- _Fragmento del documento_:
/---

Para evitar infecciones
Con
la sonda vesical tenía garantizadas las infecciones. Así
lo demostraban los análisis que me hacían de forma sistemática.
Tomaba antibióticos... pero, en el mejor de los casos, mantenía
unas décimas de fiebre que delataban la infección. La
solución de la fiebre y del malestar consiguiente era el colector:
una cubierta elástica que se adhiere externamente y conecta con
la bolsa de la orina. Al no ser algo interno como la sonda, el riesgo
de infección es mucho menor.
La
fiebre no me molestaba casi nada si eran pocas décimas, pero
en cualquier momento podía subir más. Era un riesgo continuo
y, de hecho, tuve que volver a la UCI poco más de veinticuatro
horas por una de esas infecciones, que me dejó la tensión
arterial bajísima, hasta el punto de que me mareaba acostado.
Por otra parte, los antibióticos no son inocuos, algunos me afectan
al oído.

\---

- _Filas del conjunto_:

/---

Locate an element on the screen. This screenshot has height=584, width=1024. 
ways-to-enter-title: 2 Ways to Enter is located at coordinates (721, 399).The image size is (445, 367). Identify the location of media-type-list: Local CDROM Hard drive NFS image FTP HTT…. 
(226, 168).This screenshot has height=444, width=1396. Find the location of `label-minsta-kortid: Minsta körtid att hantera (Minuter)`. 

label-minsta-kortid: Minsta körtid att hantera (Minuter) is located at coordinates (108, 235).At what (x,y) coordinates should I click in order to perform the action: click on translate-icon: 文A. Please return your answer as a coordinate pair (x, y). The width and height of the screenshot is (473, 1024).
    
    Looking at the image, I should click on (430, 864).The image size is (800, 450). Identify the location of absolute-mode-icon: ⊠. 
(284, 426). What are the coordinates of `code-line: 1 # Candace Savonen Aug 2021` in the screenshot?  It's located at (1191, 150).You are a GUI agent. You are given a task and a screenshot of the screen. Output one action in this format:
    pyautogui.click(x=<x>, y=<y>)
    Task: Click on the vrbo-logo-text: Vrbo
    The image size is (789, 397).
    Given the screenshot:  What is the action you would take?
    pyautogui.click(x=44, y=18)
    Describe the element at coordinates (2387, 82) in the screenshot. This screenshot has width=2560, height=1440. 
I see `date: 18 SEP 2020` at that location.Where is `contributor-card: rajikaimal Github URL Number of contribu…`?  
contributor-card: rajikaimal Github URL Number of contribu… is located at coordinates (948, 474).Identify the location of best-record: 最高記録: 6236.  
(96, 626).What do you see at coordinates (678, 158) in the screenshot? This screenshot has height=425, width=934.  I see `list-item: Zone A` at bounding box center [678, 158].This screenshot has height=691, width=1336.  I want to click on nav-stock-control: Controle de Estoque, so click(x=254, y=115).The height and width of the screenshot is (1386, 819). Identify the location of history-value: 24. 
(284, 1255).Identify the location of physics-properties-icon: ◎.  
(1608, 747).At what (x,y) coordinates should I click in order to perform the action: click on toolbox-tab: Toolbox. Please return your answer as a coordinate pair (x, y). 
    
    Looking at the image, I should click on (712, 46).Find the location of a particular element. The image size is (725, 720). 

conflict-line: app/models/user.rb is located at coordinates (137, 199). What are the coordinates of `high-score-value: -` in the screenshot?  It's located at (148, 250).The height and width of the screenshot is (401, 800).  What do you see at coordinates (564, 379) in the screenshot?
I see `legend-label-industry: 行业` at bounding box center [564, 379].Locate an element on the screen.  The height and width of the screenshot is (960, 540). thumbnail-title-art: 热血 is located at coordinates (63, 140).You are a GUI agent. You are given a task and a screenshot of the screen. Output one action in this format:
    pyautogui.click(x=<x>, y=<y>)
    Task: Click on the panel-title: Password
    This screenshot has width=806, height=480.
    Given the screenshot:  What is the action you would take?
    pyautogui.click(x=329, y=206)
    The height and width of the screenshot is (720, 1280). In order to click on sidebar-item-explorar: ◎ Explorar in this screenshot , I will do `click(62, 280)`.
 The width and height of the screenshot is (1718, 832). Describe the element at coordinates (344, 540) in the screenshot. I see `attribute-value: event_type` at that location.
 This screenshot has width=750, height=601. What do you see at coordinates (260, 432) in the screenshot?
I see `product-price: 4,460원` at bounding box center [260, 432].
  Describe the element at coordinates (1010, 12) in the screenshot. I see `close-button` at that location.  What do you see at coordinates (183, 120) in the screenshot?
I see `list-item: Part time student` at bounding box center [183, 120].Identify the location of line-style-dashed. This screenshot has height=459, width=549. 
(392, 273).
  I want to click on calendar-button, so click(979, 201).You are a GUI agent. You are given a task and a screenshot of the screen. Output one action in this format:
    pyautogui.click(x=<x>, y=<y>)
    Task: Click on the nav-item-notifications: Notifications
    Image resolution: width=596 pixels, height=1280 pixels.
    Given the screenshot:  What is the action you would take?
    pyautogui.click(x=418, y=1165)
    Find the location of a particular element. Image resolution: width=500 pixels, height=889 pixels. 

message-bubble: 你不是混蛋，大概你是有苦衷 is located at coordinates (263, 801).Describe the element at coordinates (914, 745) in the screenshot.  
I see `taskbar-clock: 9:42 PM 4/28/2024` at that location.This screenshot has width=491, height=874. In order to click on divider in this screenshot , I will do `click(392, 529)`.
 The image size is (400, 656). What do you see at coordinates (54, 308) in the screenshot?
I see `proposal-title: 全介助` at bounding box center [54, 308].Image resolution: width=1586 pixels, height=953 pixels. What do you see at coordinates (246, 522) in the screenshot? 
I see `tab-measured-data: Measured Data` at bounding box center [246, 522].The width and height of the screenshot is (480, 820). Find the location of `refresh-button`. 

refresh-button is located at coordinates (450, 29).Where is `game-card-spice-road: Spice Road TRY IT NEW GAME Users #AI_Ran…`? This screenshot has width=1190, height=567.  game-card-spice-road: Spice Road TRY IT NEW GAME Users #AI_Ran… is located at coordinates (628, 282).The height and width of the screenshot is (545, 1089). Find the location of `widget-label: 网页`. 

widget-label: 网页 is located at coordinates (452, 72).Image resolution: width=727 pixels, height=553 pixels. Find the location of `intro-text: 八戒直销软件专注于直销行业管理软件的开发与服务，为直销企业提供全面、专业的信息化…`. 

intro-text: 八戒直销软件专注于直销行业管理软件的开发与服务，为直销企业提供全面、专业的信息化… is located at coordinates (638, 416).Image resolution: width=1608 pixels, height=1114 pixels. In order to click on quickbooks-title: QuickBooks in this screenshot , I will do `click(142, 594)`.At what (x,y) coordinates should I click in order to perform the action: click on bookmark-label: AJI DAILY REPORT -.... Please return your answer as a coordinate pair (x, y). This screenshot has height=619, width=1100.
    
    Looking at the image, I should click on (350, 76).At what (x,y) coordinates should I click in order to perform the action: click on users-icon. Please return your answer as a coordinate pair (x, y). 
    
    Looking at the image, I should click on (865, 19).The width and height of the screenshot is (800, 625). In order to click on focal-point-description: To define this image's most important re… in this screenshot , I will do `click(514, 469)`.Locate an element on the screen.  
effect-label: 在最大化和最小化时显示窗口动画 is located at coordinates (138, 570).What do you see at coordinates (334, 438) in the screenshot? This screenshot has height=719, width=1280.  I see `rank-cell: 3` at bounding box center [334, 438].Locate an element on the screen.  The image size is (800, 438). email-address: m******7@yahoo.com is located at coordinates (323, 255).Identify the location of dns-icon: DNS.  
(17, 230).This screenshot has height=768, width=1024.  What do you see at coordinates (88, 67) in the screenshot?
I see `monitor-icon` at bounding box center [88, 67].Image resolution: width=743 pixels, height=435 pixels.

\---

- _Acción requerida_:
Reproduce de forma literal el fragmento sobre la sonda vesical, comenzando en "Tomaba antibióticos... pero, en" y terminando en "es mucho menor.".

- _Salida esperada_:
Tomaba antibióticos... pero, en el mejor de los casos, mantenía
unas décimas de fiebre que delataban la infección. La
solución de la fiebre y del malestar consiguiente era el colector:
una cubierta elástica que se adhiere externamente y conecta con
la bolsa de la orina. Al no ser algo interno como la sonda, el riesgo
de infección es mucho menor.